(Beginning of Data listing)

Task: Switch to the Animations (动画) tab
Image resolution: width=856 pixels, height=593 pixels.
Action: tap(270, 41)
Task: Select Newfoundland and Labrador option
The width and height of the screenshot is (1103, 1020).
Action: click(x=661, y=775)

(End of Data listing)
(Beginning of Data listing)

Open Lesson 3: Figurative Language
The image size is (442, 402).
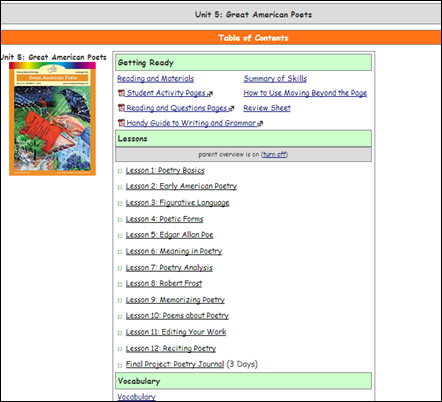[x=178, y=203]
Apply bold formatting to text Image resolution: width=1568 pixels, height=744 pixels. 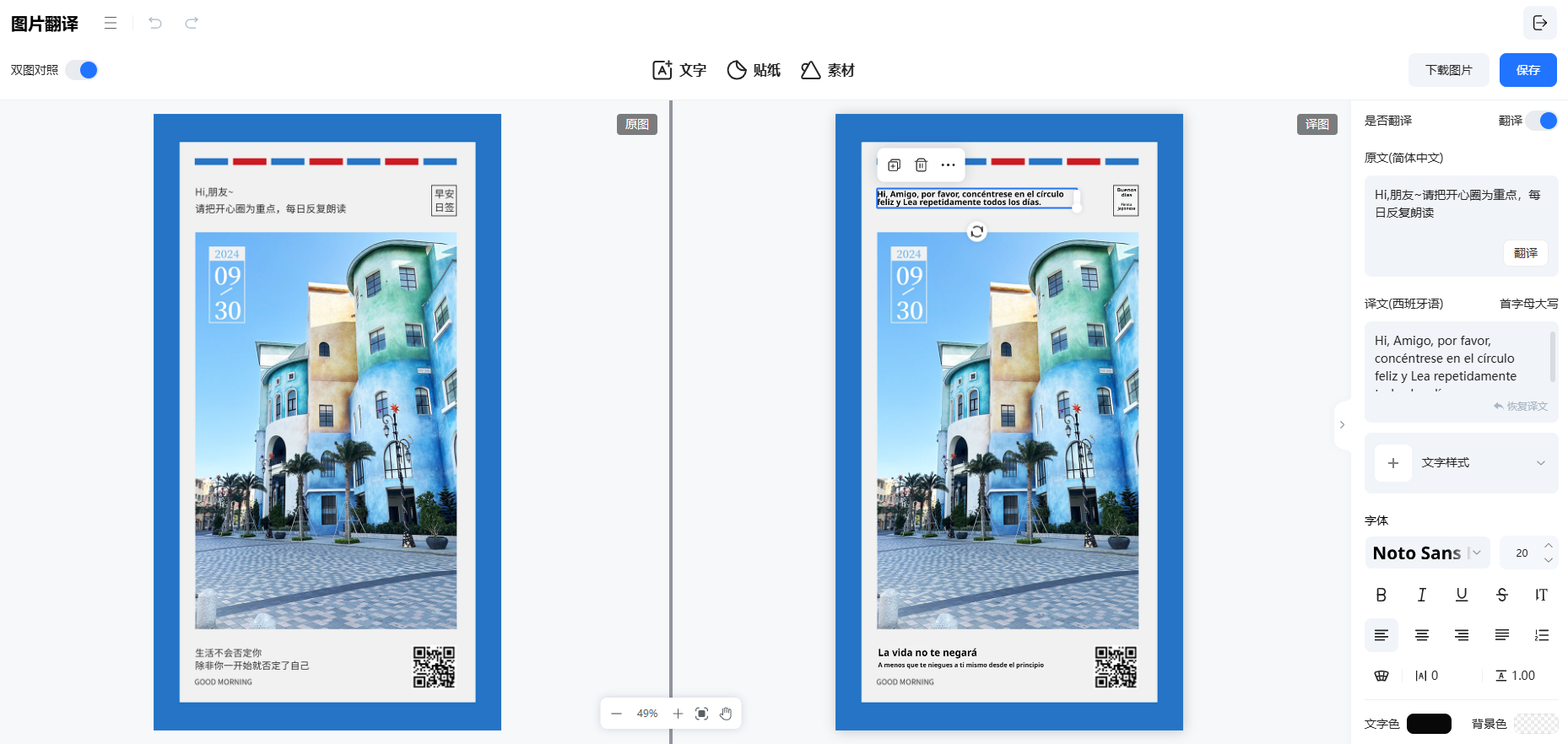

(End of Data listing)
(Beginning of Data listing)

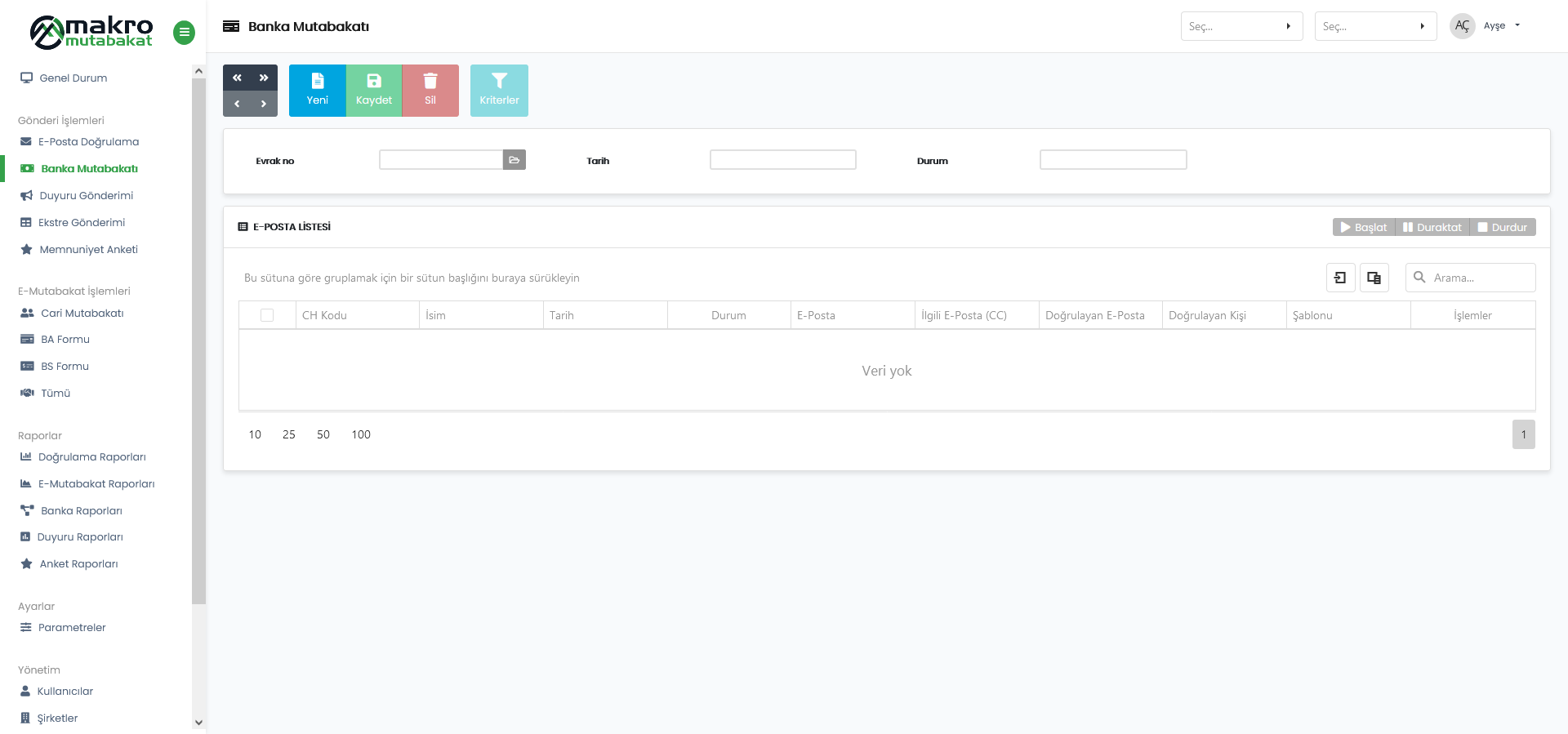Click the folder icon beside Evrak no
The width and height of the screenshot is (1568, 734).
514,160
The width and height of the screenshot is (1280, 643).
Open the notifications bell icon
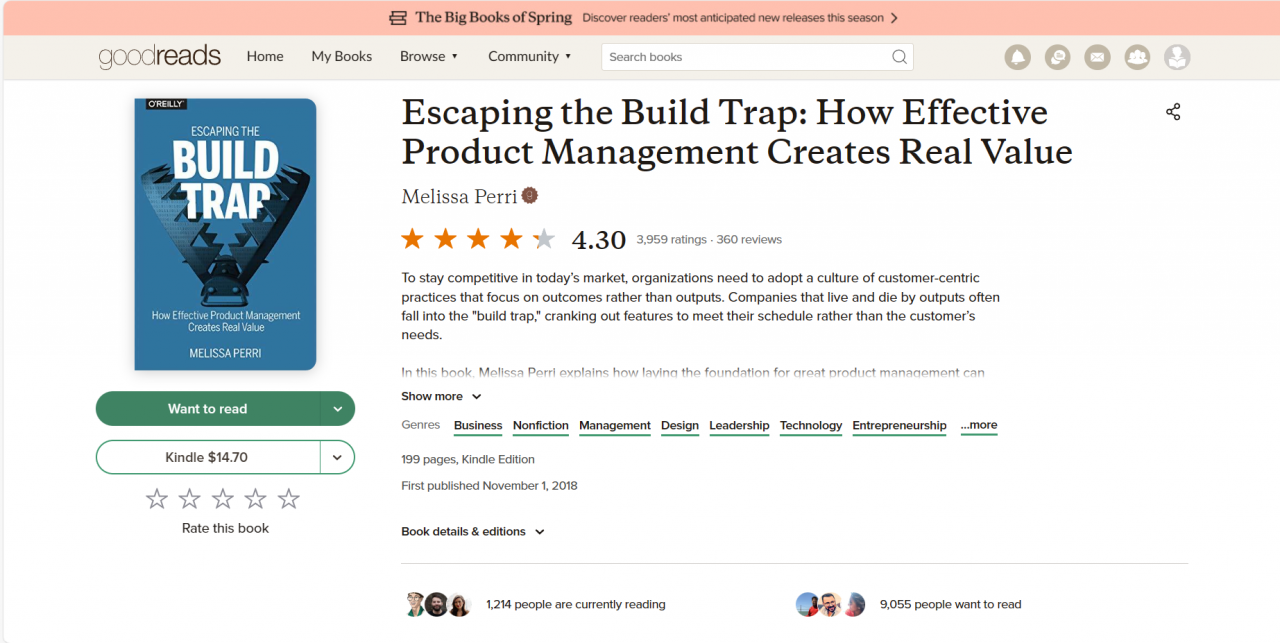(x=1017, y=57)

(End of Data listing)

Requirement ▸ Please work out how many lines above contain the string "Task", and reply with that number alone.

Expected output ▸ 2